• **Work to complete**
Print every line of the data below without changing anything, and leave the pictures out.

• **Given data**
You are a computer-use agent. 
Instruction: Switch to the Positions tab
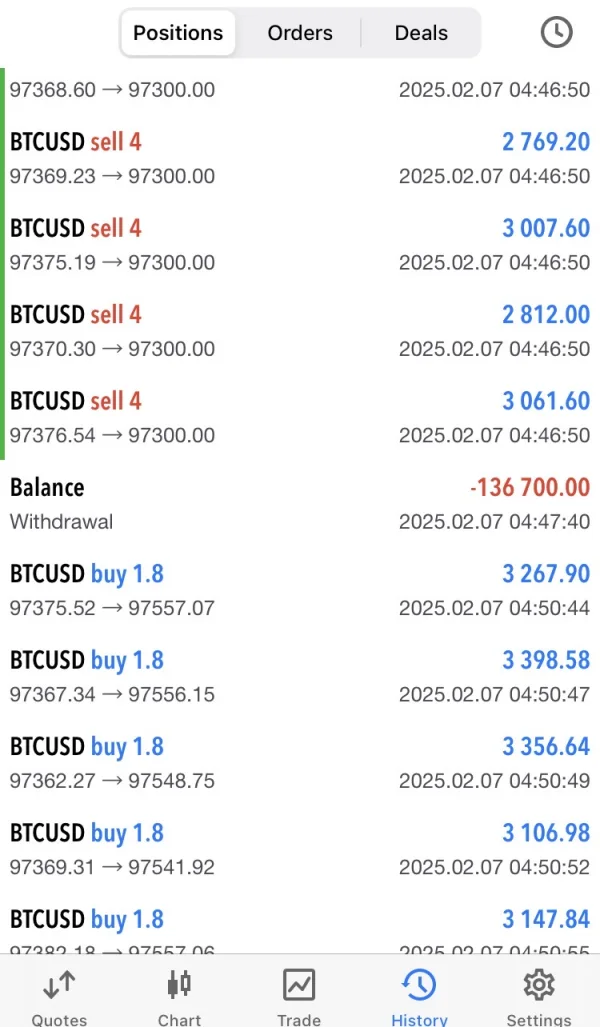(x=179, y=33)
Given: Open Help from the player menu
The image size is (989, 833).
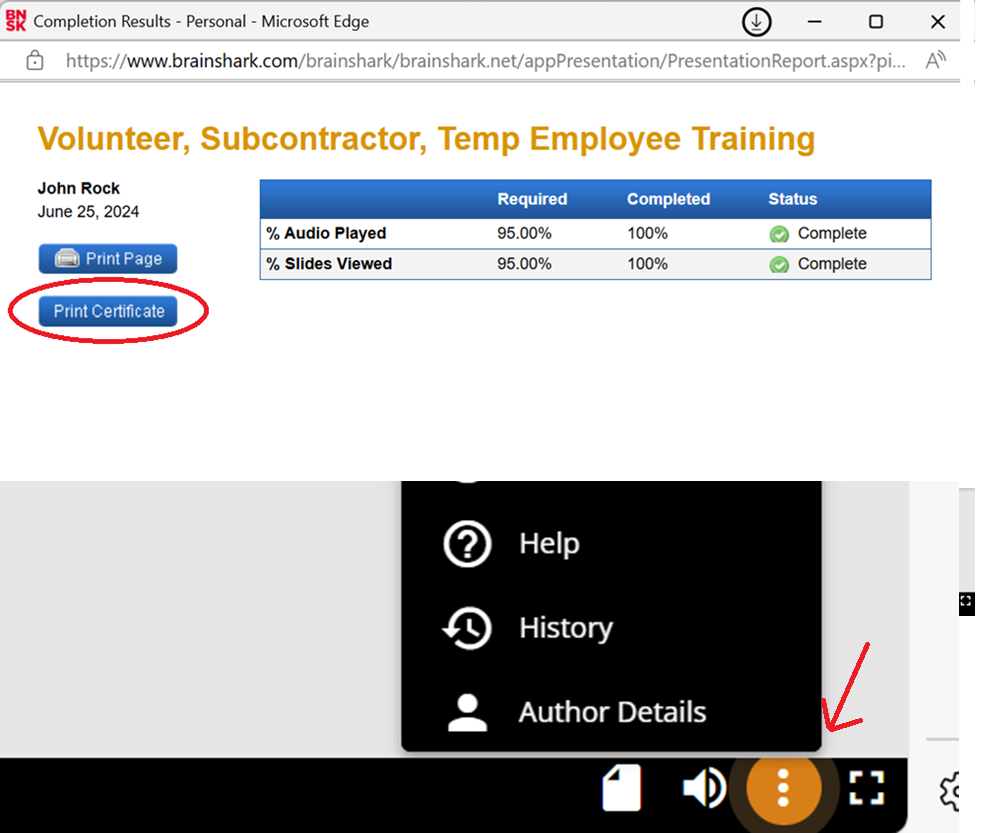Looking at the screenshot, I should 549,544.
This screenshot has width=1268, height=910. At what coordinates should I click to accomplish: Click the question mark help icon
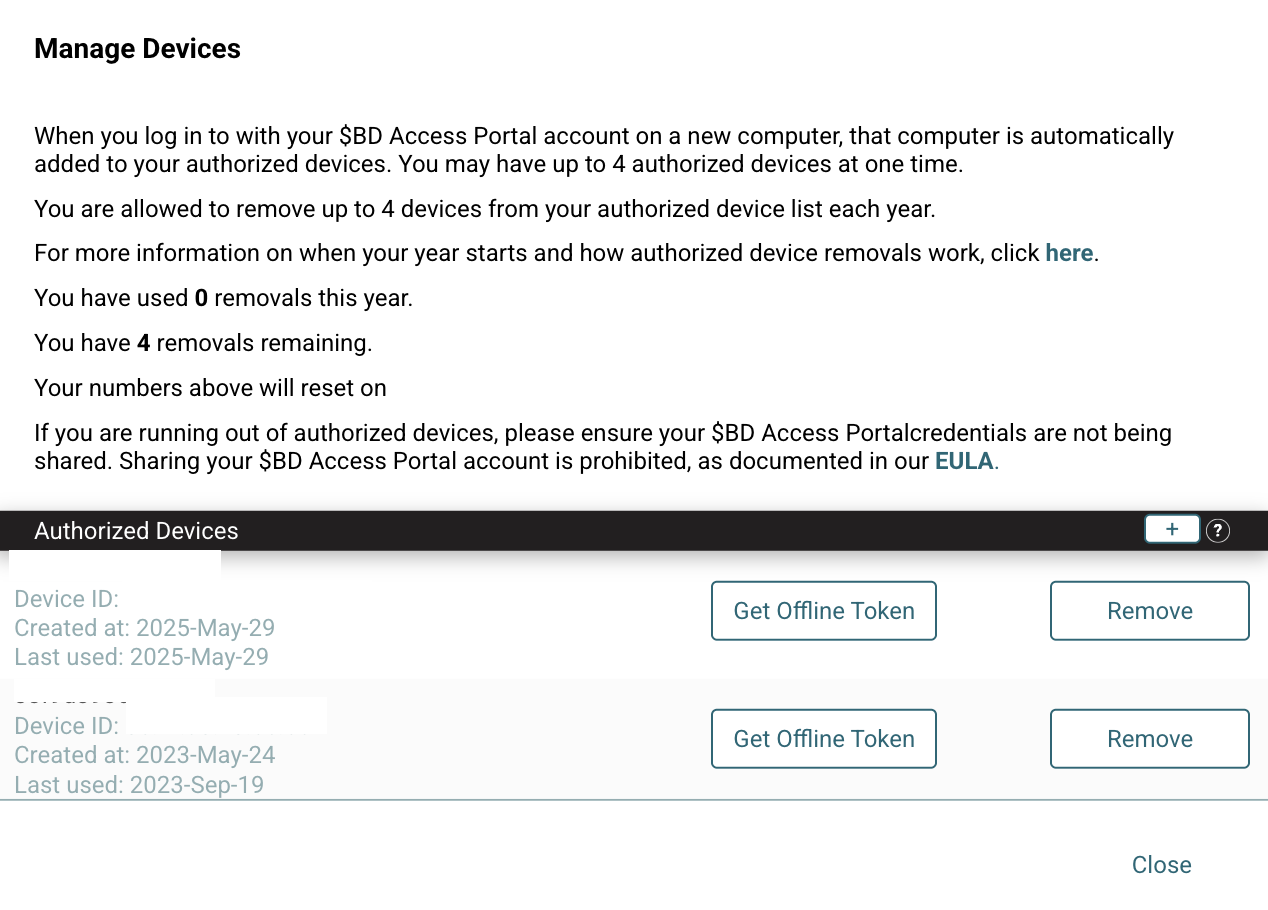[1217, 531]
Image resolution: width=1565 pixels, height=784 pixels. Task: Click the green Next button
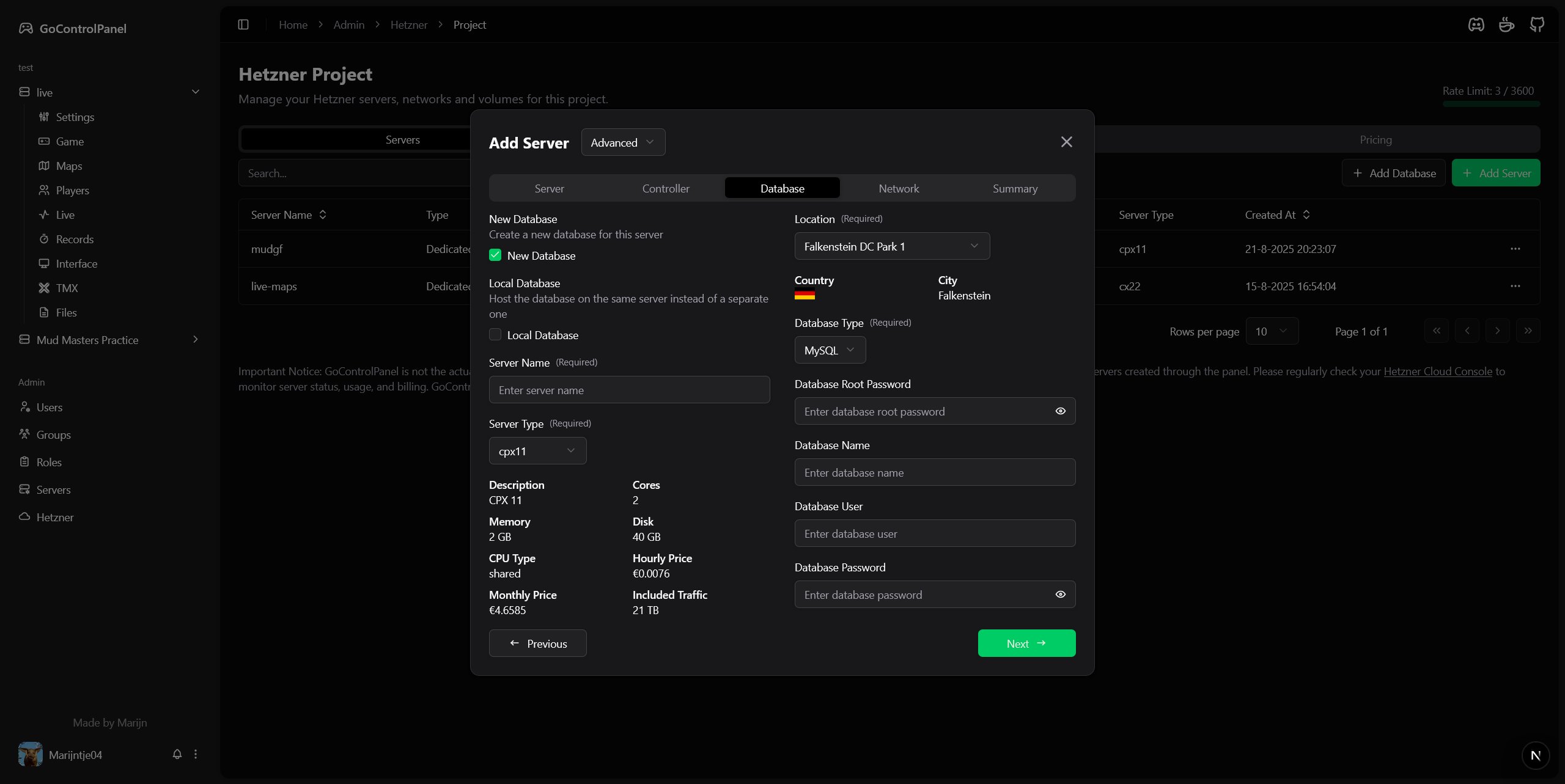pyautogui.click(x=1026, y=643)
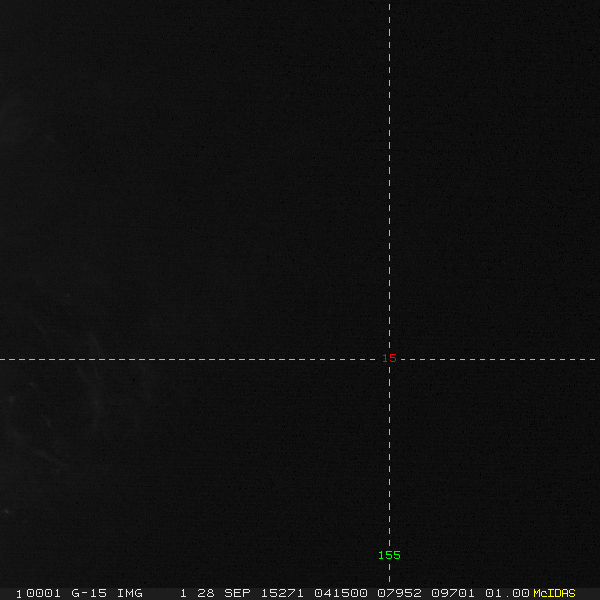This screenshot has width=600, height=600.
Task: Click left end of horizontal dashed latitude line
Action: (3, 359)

• **Response to the exercise**
You are a computer-use agent. 
Instruction: Switch to the Positions tab
(x=179, y=33)
Given: Open Help from the player menu
The image size is (989, 833).
Looking at the screenshot, I should 549,544.
This screenshot has width=1268, height=910. At what coordinates should I click to accomplish: Click the question mark help icon
[1217, 531]
Image resolution: width=1565 pixels, height=784 pixels. Task: Click the green Next button
pyautogui.click(x=1026, y=643)
This screenshot has width=600, height=600.
Task: Click left end of horizontal dashed latitude line
Action: (3, 359)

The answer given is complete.